Start of Block

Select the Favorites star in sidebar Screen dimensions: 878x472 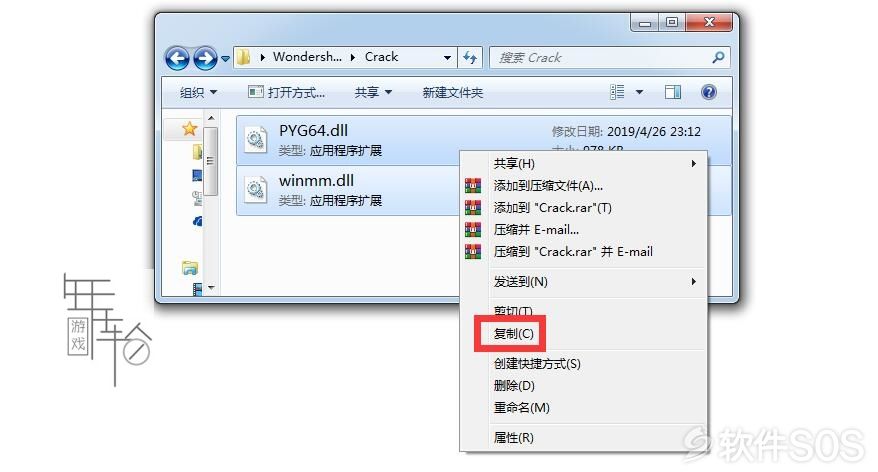click(189, 129)
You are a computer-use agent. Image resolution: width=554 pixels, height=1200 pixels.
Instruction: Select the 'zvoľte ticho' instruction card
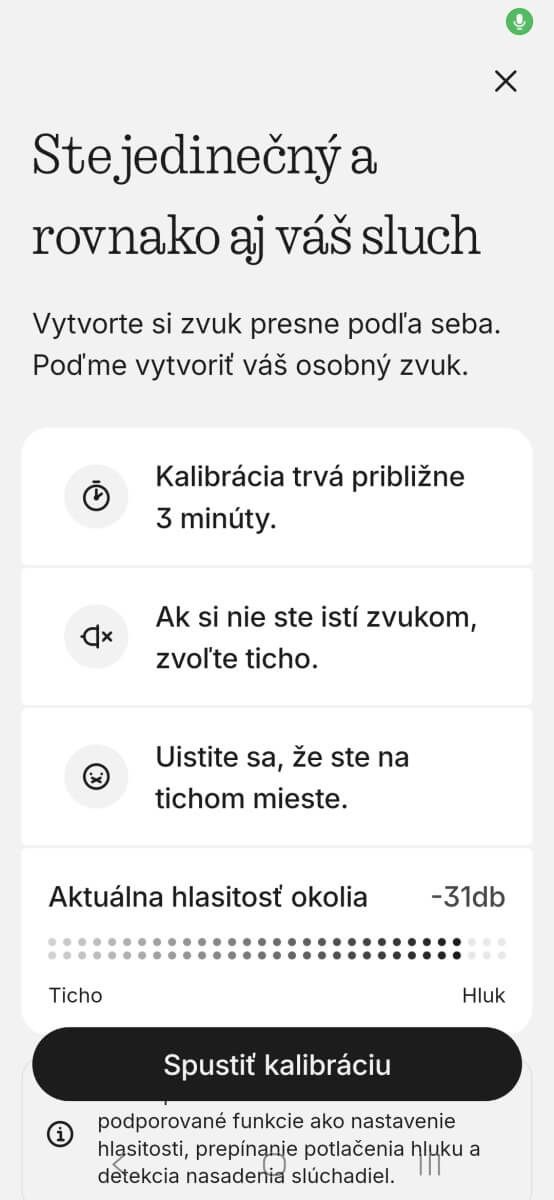(277, 636)
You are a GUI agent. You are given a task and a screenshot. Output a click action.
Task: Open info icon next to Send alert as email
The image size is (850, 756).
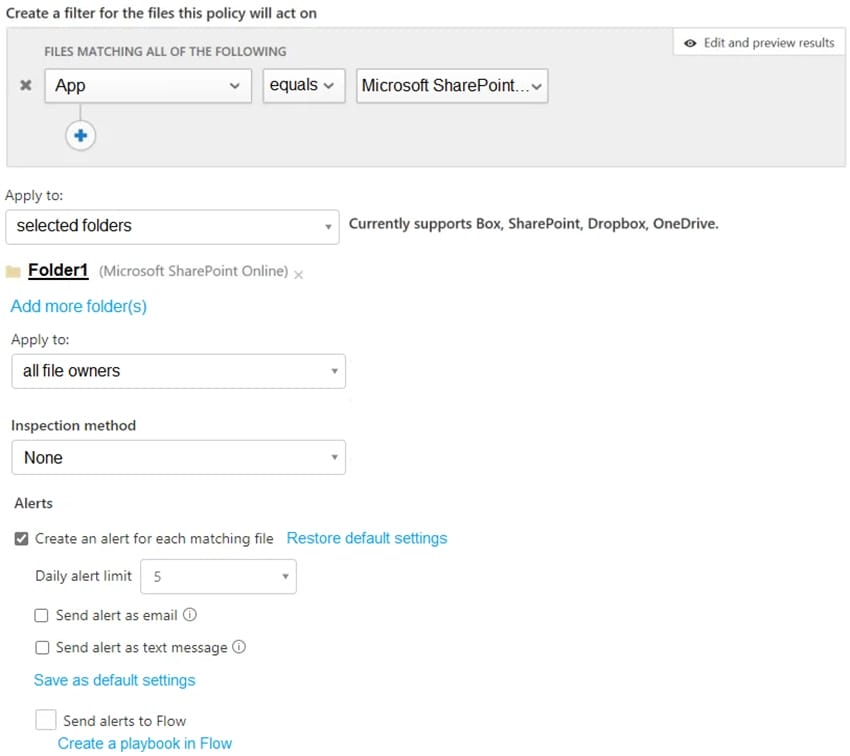(190, 615)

End of Block

Beginning with the line containing "Task: Open info" and ending with the last line of the data above, repeat each line exactly. Include no pictures and no other lines.

Task: Open info icon next to Send alert as email
The image size is (850, 756).
(190, 615)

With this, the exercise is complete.